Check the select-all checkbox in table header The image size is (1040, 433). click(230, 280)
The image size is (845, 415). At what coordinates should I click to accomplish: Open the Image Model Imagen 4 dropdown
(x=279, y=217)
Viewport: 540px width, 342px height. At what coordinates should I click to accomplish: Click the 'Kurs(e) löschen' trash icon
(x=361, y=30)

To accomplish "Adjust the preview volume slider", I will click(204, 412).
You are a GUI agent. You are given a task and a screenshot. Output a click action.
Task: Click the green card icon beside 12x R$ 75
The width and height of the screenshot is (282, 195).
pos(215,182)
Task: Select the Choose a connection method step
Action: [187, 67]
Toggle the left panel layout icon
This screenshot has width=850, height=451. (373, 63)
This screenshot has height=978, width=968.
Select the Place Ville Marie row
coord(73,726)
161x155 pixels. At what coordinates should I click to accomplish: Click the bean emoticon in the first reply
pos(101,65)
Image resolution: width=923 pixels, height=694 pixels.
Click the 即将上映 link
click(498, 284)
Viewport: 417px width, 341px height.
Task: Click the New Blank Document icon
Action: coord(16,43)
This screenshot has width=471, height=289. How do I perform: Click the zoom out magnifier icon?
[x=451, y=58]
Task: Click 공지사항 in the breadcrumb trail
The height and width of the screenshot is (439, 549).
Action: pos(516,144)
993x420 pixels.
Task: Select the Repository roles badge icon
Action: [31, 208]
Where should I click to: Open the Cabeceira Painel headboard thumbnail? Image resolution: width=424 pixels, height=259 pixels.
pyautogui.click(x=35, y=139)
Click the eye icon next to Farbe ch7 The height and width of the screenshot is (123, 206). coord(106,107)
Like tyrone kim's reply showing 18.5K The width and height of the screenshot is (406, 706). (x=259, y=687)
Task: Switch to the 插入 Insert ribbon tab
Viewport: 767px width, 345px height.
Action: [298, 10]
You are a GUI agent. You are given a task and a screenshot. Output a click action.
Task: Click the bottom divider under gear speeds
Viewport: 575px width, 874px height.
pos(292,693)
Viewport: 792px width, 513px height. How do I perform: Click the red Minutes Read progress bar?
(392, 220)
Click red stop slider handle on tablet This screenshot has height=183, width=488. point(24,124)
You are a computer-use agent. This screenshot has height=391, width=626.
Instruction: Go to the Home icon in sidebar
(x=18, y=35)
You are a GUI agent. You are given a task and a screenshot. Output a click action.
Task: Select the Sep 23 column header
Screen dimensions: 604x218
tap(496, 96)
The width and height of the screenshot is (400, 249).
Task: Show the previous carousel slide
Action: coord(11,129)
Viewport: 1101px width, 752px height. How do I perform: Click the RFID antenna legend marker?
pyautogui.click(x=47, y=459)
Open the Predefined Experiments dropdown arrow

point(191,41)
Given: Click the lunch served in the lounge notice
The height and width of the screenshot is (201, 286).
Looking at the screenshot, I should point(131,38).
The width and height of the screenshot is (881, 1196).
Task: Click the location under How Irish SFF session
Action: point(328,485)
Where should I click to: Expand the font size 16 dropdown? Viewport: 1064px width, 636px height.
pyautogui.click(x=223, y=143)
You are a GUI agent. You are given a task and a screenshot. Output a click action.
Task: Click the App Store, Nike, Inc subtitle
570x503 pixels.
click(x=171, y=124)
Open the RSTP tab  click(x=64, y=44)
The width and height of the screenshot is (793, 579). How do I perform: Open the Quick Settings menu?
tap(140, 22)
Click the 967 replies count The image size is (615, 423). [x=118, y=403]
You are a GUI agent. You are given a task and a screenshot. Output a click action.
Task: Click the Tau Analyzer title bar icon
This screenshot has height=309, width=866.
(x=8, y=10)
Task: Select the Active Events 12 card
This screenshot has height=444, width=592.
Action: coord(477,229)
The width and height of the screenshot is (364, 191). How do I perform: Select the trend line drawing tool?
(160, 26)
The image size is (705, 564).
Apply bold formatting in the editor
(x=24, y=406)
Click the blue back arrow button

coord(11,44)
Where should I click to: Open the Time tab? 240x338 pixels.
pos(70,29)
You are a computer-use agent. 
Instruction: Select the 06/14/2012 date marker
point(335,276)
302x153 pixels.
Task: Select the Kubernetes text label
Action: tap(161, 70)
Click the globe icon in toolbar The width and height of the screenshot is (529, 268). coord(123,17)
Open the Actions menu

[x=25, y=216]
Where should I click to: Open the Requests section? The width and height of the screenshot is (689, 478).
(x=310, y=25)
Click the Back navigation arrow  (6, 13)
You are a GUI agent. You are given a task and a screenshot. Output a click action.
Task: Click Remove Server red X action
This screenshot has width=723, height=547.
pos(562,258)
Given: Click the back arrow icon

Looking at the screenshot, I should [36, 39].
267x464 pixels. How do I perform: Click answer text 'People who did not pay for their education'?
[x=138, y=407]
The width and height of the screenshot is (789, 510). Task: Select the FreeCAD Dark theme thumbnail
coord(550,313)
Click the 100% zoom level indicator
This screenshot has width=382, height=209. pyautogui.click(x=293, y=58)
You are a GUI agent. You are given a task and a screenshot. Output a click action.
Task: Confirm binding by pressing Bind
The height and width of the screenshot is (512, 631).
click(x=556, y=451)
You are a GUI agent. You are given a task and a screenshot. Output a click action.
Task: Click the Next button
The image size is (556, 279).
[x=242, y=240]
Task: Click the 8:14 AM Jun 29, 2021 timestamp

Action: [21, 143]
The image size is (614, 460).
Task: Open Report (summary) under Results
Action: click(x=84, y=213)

====================

# Exercise
Copy out every line of the listing that includes the string "slider".

# Answer box
To accomplish "Adjust the preview volume slider", I will click(204, 412).
Click red stop slider handle on tablet This screenshot has height=183, width=488. point(24,124)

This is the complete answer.